Anche se riesci a infilarti nei jeans trattenendo il respiro quei chili in più rimangono un problema: l’aumento di una sola unità rispetto al body mass index (BMI) – per un uomo alto 1.75 cm sono sufficienti 3 kg extra - incrementa del 20% il rischio di infarto.

Gli scienziati hanno analizzato i dati clinici di circa 200.000 adulti, ponendo particolare attenzione al BMI nonché al gene FTO, responsabile della produzione di sostanze che regolano l’appetito. Soggetti con specifiche varianti del gene avevano un BMI più alto rispetto alla media e pure un più alto rischio di infarti, un dato, quest ultimo, che non era ancora stato individuato.

Quindi cosa succede nell’organismo?
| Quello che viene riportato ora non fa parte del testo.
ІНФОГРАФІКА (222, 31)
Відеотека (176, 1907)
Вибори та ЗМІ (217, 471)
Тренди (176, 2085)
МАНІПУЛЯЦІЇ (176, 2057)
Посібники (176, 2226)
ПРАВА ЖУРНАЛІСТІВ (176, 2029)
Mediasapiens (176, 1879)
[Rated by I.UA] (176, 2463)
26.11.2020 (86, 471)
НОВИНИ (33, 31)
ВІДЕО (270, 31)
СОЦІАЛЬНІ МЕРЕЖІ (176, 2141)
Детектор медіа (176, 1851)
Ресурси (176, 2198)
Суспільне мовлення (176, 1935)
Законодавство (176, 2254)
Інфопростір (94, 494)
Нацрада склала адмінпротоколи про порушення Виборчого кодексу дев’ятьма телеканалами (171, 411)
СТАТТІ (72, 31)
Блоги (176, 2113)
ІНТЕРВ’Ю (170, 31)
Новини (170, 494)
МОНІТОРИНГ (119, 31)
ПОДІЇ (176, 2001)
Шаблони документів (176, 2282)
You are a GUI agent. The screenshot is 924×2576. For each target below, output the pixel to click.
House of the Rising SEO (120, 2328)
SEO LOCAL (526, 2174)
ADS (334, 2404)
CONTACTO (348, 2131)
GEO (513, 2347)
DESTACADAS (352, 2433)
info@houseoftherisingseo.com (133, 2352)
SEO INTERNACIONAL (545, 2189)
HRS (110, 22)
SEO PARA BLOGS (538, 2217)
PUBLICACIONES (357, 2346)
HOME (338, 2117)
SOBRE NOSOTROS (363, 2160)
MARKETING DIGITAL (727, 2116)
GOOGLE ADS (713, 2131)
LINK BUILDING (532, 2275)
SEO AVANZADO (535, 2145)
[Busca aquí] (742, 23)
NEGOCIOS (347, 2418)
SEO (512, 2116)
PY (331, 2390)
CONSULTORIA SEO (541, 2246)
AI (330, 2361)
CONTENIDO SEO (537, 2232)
L’autore dello studio Tove Fall, dell’Università di Svezia Uppsala, ci spiega: “Le varianti del gene FTO aumentano il BMI, il quale a sua volta può portare a conseguenze cardiocircolatorie a causa di un innalzamento della pressione sanguigna, dei livelli di lipidi e dello sforzo a cui è sottoposto il cuore”.

Secondo Fall il vero problema non è il gene, quanto il peso vero e proprio. “Molte persone dovrebbero puntare a un BMI inferiore al 25, a prescindere dalla genetica”. È vero, d’altronde, che per le persone che presentano una variante del gene FTO può essere più difficile mantenere il peso forma. La soluzione? Naturalmente un’attività fisica svolta regolarmente. Può bastare anche una passeggiata quotidiana per ridurre la tendenza all’obesità del 40%.